The visibility was so good, in fact, that we could see all the way to the coast! On exceptionally clear days, Ireland, Scotland, and the Isle of Man are all visible, apparently. We couldn’t quite see THAT far, but near enough. Totally awesome!

 

 

 

 

It took us about 2.5 hours to get up to the top of Mt Snowdon via the Llanberis Trail, and we spent about an hour up there enjoying the views and refuelling at the café up there.

 

 

When the time came to start heading back down we felt confident enough to tackle a different route down, and enjoy some different views. We chose the Miners’ Track as it’s only rated “Moderate” in terms of difficulty, and runs down the eastern edge of Snowdon (the Llanberis Trail runs roughly down the northern mountain ridge), past some beautiful lakes.

 

 

We knew we were in for a bit of a challenge as soon as we started on the Miner’s Track: the first section of this 7km trail is quite steep and involved A LOT of scrambling over rocks and stepping carefully through loose scree.

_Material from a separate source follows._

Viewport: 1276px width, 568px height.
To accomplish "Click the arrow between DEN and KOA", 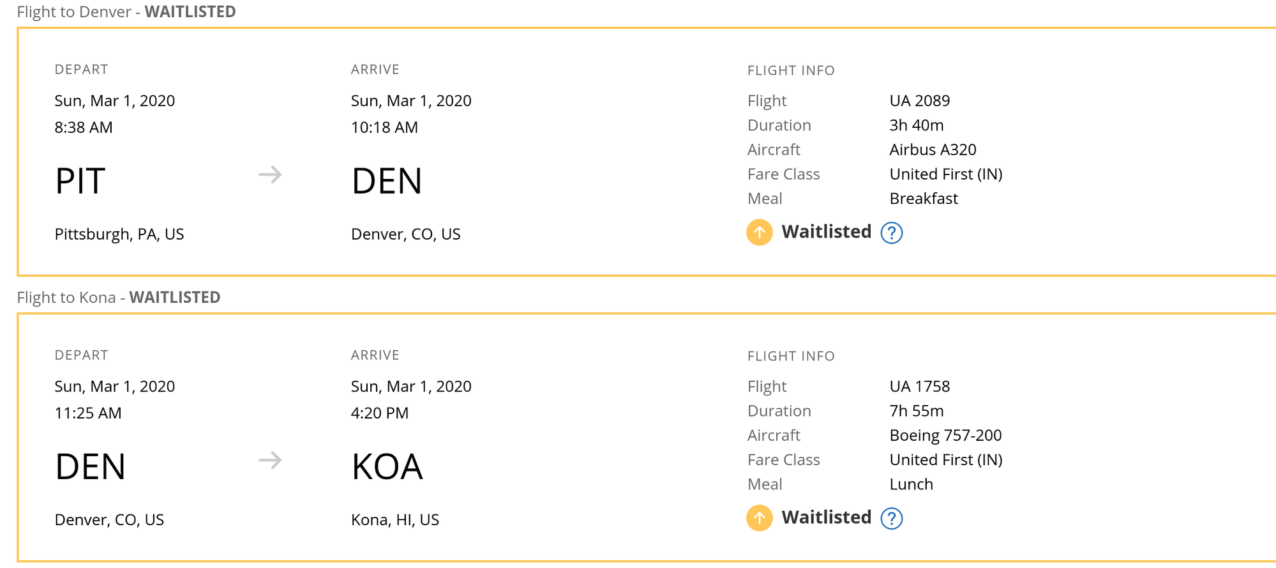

Not fun when your legs are already a little tired, and you’re just a little (or a lot) afeared of heights and the only thing between you and what feels like imminent death is… well, NOTHING! Shane was fine (being part mountain goat), but I was soon wondering if I had made a terrible decision trying to come down this way…

 

 

 

 

Going slowly and taking lots of care, we both made it down the first part of the Miner’s Track without any injuries or incidents. From there the trail flattened out and was much easier to navigate.

 

 

The valley we walked through for the last part of the Miner’s Track was formed by a glacier many eons ago and contains a number of deep lakes. We skirted around a couple of these alpine lakes, giving us some of the most amazing views of the day. It was incredible seeing Mt Snowdon and the other peaks reflected in the waters of Llyn Llydaw and Llyn Teyrn.

 

 

 

 

Leaving the lakes behind we rounded a final corner and made our descent into the hamlet of Pen-y-Pass to await the bus* back to Betws-y-Coed. All in all it took us 6 hours (including the hour’s rest at the top) to scale the mountain and get back down – not bad for a couple of cream puffs!
*They have a great system of buses through Snowdonia National Park that criss-crosses the region. This means you can start your hike in one village and end in another, like we did today.

 

 

A short bus ride later we were back here in our favourite little village, ready for a hearty meal and a hot shower. And now we’re bathed and refuelled after our epic 15km hike/scramble, and just about ready for bed. Scaling a mountain sure does take it out of you, but man was it worth it!

 

 

 

 

 

3 replies »

  1. You’re bringing back some memories… Probably early 90’s, mate and I with full 60+ litre backpacks.. Intended to do Rhyd Ddu and back down Llanberis. Took wrong turn at top and went down Crib Goch. Met people carrying ropes coming the other way. Alarm bells but pushed on. Started raining when we were on the ridgeline and climbed down the bit there was no way we’d get back up with those backpacks. We figured at least we had plenty of clothes!!! Made it, but was quite a challenge!

    Looong time ago…

    >

    • Yeah… Computer says no. Even with just a 15L backpack and gorgeous weather, the pyg track was about the limit for Robbie. Heights (especially ones with dramatic drops and loose footing) are not her thing; couple that with clambering/climbing and you’ve got white knuckles, head shaking, me carrying an extra backpack and a whole lot of death-by-willpower-and-glaring for me as well.